>>
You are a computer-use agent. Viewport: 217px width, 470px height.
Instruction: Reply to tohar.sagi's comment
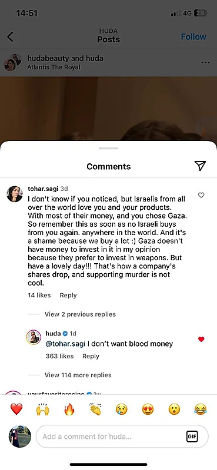[68, 296]
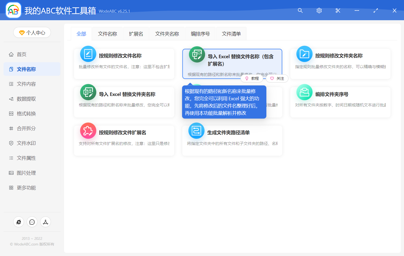Click the scissors tool in the title bar
The width and height of the screenshot is (404, 256).
tap(338, 11)
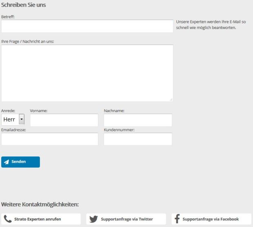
<<
TASK DIRECTIONS → With the images left out, set down each record exactly as it appears.

EXERCISE ANSWER →
You are a computer-use agent. Viewport: 217px width, 470px height.
Instruction: Reply to tohar.sagi's comment
[68, 296]
Click the scissors tool in the title bar
The width and height of the screenshot is (404, 256).
tap(338, 11)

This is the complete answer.